Kind had not faced a serious Republican challenge since the 2010 GOP wave, but he had to go through an expensive fight to win his 13th term. Republican Derrick Van Orden proved to be an unexpectedly strong fundraiser, and national GOP organizations poured in $1.9 million to support the challenger. But Kind, who benefited from $580,000 in spending from Democratic outside groups, prevailed 51-49, the narrowest showing of his career.
Republicans had no trouble holding the other five Trump seats, but there was some noteworthy movement to the left in one of them. The 5th District in the Milwaukee suburbs—which includes most of well-known Waukesha County—has been some of the reddest turf in Wisconsin for generations, and Mitt Romney’s 61-38 victory easily made it his best district in the state. Trump took it by a smaller 57-37 spread in 2016 even as he made major gains elsewhere in Wisconsin, though, and his margin shrunk to 57-42 this time.

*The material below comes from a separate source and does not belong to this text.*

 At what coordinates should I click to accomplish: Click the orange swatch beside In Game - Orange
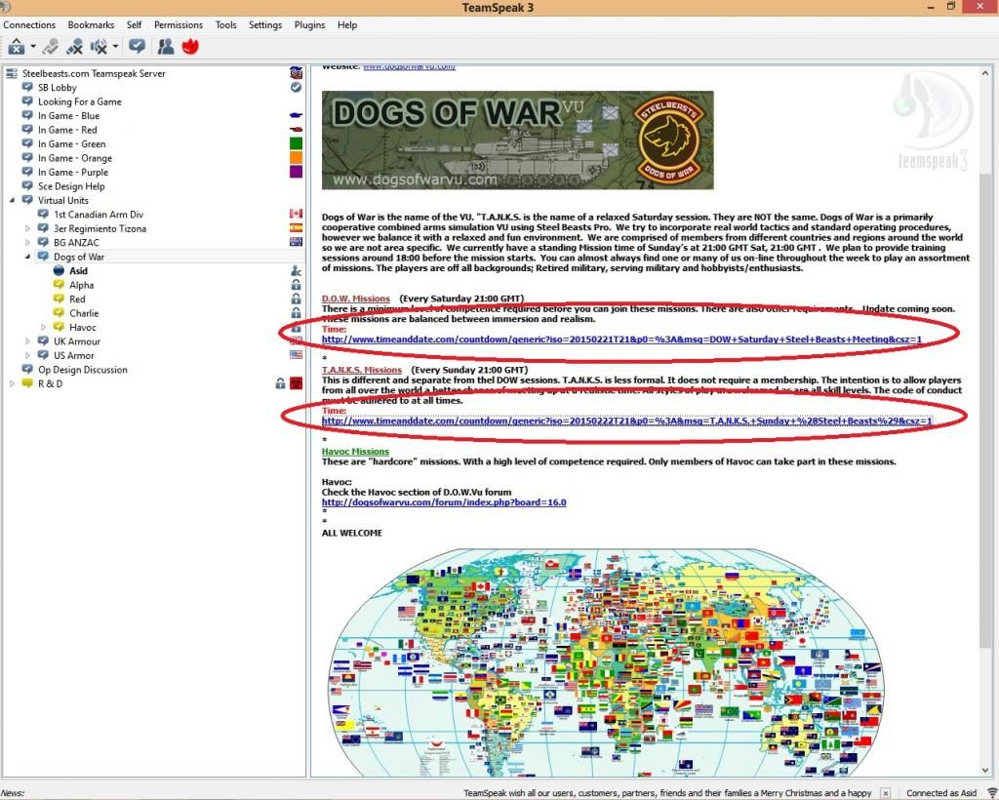[x=297, y=157]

This area is still very friendly to Team Red, as evidenced by state Senate Majority Leader Scott Fitzgerald’s easy 60-40 victory in this year’s open-seat race to replace retiring GOP Rep. Jim Sensenbrenner. However, Democrats will continue to benefit in statewide elections if they can keep preventing Republicans from rolling up the massive margins that they were once accustomed to here.

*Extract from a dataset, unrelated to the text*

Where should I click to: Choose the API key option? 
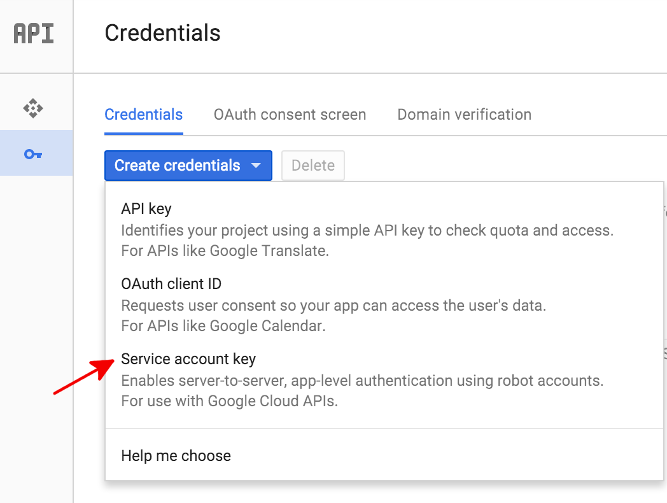(146, 209)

There were shifts to the left in Wisconsin’s six other districts as well, albeit smaller ones. The 2nd District in the Madison area, which is held by Democratic Rep. Mark Pocan, moved from 66-29 Clinton to 69-29 Biden. Biden improved on Clinton’s margin of victory by 1 to 2 points in the remaining constituencies.
Republicans had full control of the maps after the 2010 census, but things are more uncertain this time. Democrats prevented the GOP from obtaining enough seats in the legislature to override Gov. Tony Evers’ vetoes, and it’s very unlikely that the two parties will agree on a new map. However, Republicans may be able to gerrymander once again if they can convince the state Supreme Court, where conservatives hold a 4-3 majority, that Evers does not have the power to block new maps.
Note: We do not include write-ins when calculating results by congressional district, so you may notice that our overall statewide toplines for Wisconsin in our spreadsheet differ slightly from official totals.